Au même moment, je reçois une notification Youtube. Je clique dessus, l’app démarre et je laisse passer la pub. Un mec qui répond à un commentaire que j’ai fait sur une vidéo d’il y a deux ans. Je me demande si c’est la meilleure façon d’utiliser son temps. Je relis mon commentaire, je me plaignais des sous-titres incrustés qui donnent des convulsions. Cette nouvelle trouvaille à la con qui consiste à publier des vidéos d’interview que tu peux regarder sans le son. Je veux dire que si c’est pour lire du texte, pas sûr que ce soit la meilleure invention. Le mec me fait la morale, il m’explique que c’est la DA, je ne sais pas ce que c’est la DA. Il me dit que tout le monde n’a pas la chance d’entendre comme moi. Et je me demande combien de temps il faut rester seul pour devenir aussi plat.

Le lendemain, je fais la queue pour Space Mountain. Juste à ma droite, il y a des gens dans la lightning lane. Sous le chapiteau, pour nous isoler, ils ont mis des barrières. Sauf qu’à ce moment, c’est plus rapide dans la queue régulière. J’en vois qui s’énervent, qui se demandent pourquoi ils ont payé plus cher. “Apparently you need to be poor to get there first, that is so unfair”. Je me dis qu’elle a sûrement mal dormi, qu’elle ne s’est pas levé du bon pied. Et elle doit être malade aussi, elle vide ses poumons dans ses paumes, elle n’arrête pas de tousser. Sa file avance, elle met la pression à son groupe, elle se met en mode gendarme. Elle colle le gars de devant, avance en faisant glisser ses mains le long des rambardes. Une fois partie, je vois une pancarte anti Covid placée juste derrière. Je me dis que ça doit être l’idée qu’elle se fait des gestes barrières.
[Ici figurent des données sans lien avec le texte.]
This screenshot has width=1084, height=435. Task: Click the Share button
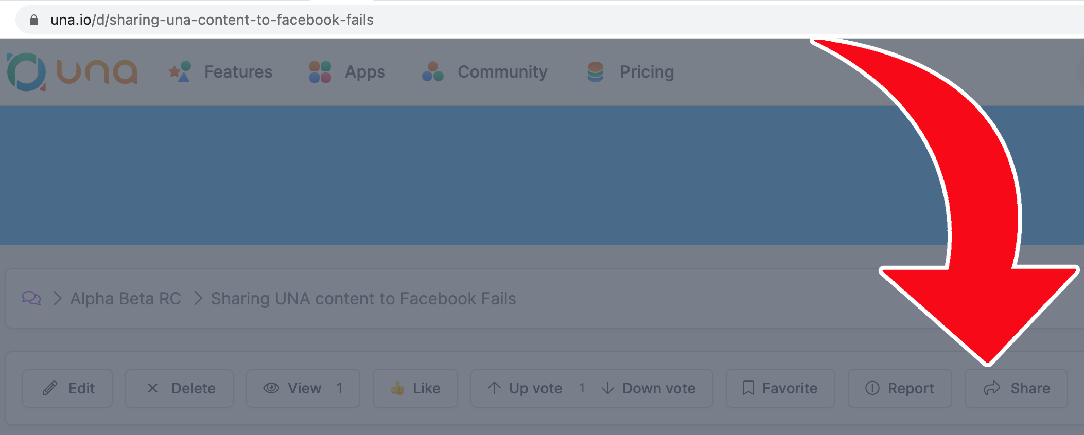point(1016,388)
On arrive à la fin du séjour, c’est le dernier jour et il est bientôt minuit. Ce serait dommage de partir sans voir le feu d’artifice de Minnie. La place est déjà bien animée, mais j’arrive à me faufiler, je trouve une place pas si mal pour m’installer. Premier tir de fusée, et finalement je crois que je vais plutôt matter les fesses de bébé. Je parle du fiston posé sur les épaules de papa juste devant moi. En même temps, c’est ma faute, je me suis décalé pour le laisser passer, je ne pensais pas qu’il resterait là. Pas de problème, je peux voir les lumières sur l’iPad de maman. Elle est juste à côté et filme avec le flash en dansant. Quant aux sons et à la musique, j’ai déjà de la chance de les entendre apparemment. En même temps, je suis qui pour leur dire d’être plus arrangeants ?
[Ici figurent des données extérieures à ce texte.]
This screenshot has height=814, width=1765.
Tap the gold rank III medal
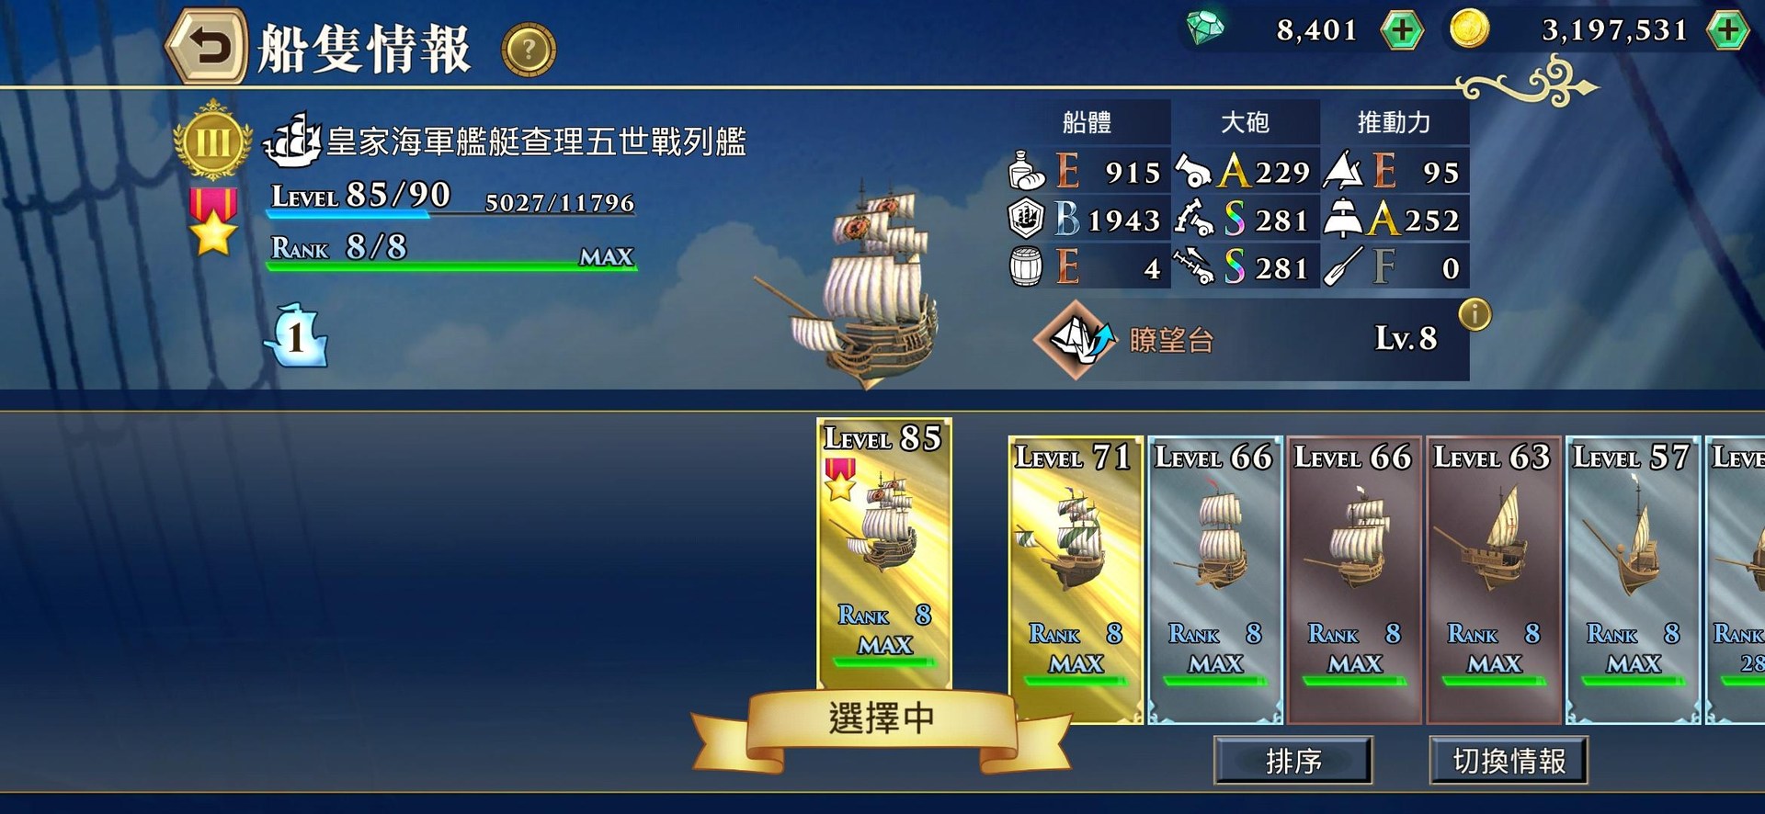[212, 141]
Des fois je me demande si plein d’êtres humains tout seuls, ça fait une société.

Stormtroopers at the Rise of the Resistance attraction

Hâte d’y retourner

En quittant l’hôtel, je marche derrière un mec en peignoir qui se dirige vers la piscine pour aller se baigner. Il tient sa fille par la main, son sac à dos sur les épaules avec Mickey dessiné. Sa fille marche sans faire exprès sur une serviette abandonnée sur le sol que quelqu’un a laissé traîner. Arrivée à la piscine, sa fille se précipite au portail et bloque le chemin d’un employé. Le père retient sa fille, lui dit de laisser passer l’employé, qui porte des oreilles de Mickey. Puis il lui tend la serviette usagée qu’il venait de ramasser.

J’arrive à leur niveau, je passe juste à côté. L’employé me sourit, me souhaite de passer “a nice day”. Assis dans le bus, je suis en route pour l’aéroport, et je me demande s’il ne l’avait pas ramassée, est-ce que j’aurais moi-même fait l’effort.

Peut-être que c’est ce mec qui a raison.
Peut-être que le pessimisme, c’est juste un alibi pour être un con.
Peut-être qu’il ne faut pas trop regretter quand la politique contrôlait le système médiatique.
Peut-être qu’il faut plus écouter les gens qui font des discours toxiques.
Peut-être qu’il faut moins de guignols démagogiques, et plus d’esprit critique.
Peut-être qu’être optimiste, c’est plus une compétence à travailler.
En tout cas, j’ai bien aimé mes vacances à Disney, j’ai vraiment hâte d’y retourner.